I’m not a fan of the traditional method—I am particularly unenthusiastic about the way it depends on allowing only a limited number of specific probability estimates—but I could do with a little more information and/or persuasion before being convinced that this proposal is Doing It Right.
If I have one of your graphs, how do I (1) quantify (if I want to) how well/badly I’m doing and (2) figure out what I need to change by how much?
Consider the graph you took from Slate Star Codex (incidentally, you have a typo—it says “Start” in your post at present). If I’m Scott looking at that graph, I infer that maybe I should trust myself a little more when I feel 70% confident of something, and that maybe I’m not distinguishing clearly between 70% and 80%; and that when I feel like I have just barely enough evidence for something to mention it as a 50% “prediction”, I probably actually have a little bit more. And, overall, I see that across the board I’m getting my probabilities reasonably close, and should probably feel fairly good about that.
(Note just in case there should be the slightest doubt: I am not in fact Scott.)
On the other hand, if I’m Scott looking at this
which is, if I’ve done it right, the result of applying your approach to his calibration data … well, I’m not sure what to make of it. By eye and without thinking much, it looks as if it gets steadily worse at higher probabilities (which I really don’t think is a good description of the facts); since it’s a cumulative plot, perhaps I should be looking at changes in the gap sizes, in which case it correctly suggests that 0.5 is bad, 0.6 isn’t, 0.7 is, 0.8 isn’t … but it gives the impression that what happens at 0.9-0.99 is much worse than what happens at lower probabilities, and I really don’t buy that. And (to me) it doesn’t give much indication of how good or bad things are overall.
Do you have some advice on how to read one of your graphs? What should Scott make of the graph shown above? Do you think the available evidence really does indicate a serious problem around 0.9-0.99?
I also wonder if there’s mileage in trying to include some sort of error bars, though I’m not sure how principled a way there is to do that. For instance, we might say “well, for all we know the next question of each type might have gone either way” and plot corresponding curves with 1 added to all the counts:
The way the ranges overlap at the right-hand side seems to me to back up what I was saying above about the data not really indicating a serious problem for probabilities near 1.

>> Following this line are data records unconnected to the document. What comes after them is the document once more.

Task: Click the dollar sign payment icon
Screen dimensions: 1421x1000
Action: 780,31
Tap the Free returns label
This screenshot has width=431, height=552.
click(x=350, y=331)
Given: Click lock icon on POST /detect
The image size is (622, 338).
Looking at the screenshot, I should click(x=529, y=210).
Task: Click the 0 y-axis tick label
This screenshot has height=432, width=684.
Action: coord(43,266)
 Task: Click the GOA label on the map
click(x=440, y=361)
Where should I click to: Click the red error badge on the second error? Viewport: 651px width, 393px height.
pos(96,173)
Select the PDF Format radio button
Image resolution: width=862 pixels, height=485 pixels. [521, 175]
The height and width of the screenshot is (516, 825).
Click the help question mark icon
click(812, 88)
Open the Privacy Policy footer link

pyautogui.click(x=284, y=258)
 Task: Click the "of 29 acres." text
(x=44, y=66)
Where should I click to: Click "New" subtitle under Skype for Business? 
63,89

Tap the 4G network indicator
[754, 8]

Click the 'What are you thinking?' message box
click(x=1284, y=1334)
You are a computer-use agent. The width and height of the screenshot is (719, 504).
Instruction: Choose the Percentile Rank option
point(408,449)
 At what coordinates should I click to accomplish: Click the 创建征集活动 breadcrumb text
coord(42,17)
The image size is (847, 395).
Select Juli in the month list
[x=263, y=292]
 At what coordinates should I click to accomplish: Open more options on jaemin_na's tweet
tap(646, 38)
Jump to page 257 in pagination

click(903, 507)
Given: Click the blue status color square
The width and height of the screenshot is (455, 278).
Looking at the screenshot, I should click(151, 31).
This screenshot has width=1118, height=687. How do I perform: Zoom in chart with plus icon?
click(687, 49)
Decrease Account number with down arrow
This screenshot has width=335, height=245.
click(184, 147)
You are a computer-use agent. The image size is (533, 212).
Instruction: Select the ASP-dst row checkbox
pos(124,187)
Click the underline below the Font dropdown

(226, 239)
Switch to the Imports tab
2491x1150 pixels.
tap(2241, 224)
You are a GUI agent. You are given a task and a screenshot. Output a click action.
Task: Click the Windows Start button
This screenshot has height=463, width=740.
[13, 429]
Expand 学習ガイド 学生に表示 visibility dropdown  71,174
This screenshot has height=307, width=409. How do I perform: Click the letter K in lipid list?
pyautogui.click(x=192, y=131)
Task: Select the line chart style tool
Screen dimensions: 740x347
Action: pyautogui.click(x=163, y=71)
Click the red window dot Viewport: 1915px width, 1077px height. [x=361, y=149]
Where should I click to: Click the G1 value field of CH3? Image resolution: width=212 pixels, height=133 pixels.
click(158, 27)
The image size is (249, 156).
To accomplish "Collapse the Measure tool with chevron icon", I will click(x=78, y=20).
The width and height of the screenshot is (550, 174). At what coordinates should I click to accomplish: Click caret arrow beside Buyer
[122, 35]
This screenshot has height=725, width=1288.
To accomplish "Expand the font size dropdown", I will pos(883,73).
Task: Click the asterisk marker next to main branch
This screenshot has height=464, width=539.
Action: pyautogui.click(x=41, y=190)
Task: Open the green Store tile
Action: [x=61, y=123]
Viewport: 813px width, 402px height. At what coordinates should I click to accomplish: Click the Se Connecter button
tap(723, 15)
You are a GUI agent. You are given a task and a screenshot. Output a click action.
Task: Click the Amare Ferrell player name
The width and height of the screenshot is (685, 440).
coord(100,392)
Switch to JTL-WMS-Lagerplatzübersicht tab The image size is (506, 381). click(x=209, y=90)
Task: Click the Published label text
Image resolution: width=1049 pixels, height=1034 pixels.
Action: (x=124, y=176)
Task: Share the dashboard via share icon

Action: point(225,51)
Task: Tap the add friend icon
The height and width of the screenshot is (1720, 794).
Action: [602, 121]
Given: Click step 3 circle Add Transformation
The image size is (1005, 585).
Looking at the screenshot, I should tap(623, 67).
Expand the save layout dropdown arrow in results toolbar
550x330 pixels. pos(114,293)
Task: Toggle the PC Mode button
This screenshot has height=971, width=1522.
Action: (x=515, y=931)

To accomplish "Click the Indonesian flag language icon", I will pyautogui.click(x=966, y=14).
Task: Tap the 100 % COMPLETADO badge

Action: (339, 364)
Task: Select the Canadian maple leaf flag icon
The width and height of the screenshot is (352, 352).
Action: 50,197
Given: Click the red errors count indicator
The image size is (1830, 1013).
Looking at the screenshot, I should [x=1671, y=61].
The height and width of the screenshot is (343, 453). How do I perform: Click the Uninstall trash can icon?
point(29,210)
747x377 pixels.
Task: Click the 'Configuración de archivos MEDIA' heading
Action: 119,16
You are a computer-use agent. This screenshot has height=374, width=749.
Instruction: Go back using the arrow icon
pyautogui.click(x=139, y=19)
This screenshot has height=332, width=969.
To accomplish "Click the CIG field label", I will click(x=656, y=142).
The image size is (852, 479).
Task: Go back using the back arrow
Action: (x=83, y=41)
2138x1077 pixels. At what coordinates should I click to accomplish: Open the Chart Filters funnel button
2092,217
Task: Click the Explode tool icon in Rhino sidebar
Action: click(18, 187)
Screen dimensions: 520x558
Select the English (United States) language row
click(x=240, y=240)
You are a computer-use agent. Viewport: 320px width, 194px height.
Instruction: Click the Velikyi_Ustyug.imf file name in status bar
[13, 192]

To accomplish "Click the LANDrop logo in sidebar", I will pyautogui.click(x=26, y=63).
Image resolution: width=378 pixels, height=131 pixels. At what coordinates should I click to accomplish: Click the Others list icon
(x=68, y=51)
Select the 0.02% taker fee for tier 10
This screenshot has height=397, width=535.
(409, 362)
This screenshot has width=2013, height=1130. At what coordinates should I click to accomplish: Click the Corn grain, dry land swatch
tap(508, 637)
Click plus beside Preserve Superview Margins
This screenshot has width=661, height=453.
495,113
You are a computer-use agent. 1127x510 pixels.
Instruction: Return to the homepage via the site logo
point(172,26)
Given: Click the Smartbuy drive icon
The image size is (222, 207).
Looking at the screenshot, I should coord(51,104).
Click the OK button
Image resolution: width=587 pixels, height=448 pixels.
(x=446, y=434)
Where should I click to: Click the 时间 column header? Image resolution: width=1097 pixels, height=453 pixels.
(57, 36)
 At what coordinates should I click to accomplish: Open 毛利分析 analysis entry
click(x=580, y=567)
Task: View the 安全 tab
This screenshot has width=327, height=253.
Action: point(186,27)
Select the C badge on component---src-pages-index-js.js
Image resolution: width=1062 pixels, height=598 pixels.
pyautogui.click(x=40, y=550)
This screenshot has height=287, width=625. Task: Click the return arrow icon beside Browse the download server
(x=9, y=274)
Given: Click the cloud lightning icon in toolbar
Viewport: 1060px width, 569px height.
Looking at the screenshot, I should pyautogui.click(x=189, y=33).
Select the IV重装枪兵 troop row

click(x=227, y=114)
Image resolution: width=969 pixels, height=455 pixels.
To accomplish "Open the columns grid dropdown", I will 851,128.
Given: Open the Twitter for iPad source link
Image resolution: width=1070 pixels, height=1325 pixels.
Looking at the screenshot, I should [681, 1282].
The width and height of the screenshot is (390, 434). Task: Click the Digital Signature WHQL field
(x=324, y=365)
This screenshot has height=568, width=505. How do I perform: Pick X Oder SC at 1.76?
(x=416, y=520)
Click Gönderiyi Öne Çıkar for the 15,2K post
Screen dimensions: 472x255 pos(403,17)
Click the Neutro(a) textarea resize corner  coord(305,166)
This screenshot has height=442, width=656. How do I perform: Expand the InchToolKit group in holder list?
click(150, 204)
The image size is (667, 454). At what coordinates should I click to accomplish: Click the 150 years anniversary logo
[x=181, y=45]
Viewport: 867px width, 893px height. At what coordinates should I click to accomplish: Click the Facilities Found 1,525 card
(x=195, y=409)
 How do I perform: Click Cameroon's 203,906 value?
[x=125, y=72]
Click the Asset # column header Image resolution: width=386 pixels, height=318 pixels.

First of all, thanks for your insightful reply. Let me know if you feel that I haven’t done it justice with my counter-reply below.
I’ll start by pointing out that you got the graph slightly wrong, when you included some 50% predictions in one curve and some in the other. Instead, include all of them in both or in none (actually, it would be even better to force-split them in perfect halves). I neglected to point this out in my description, but obviously 50% predictions aren’t any more “failed” than “successful” [edit: fixed now].
Here’s my version:
It’s still pretty similar to what you made, and your other concerns remain valid.
As you correctly noted, the version of the graph I’m proposing is cumulative. So at any point on the horizontal axis, the amount of divergence between the two lines in telling you how badly you are doing, with your predictions up to that level of confidence.
Looking at changes in gap sizes has more noise problem. So with a lot of data—sure, you can look at the graph and say “the gap seems to becoming larger the fastest around 70%, so I’m underconfident around that range”. But this is pretty weak.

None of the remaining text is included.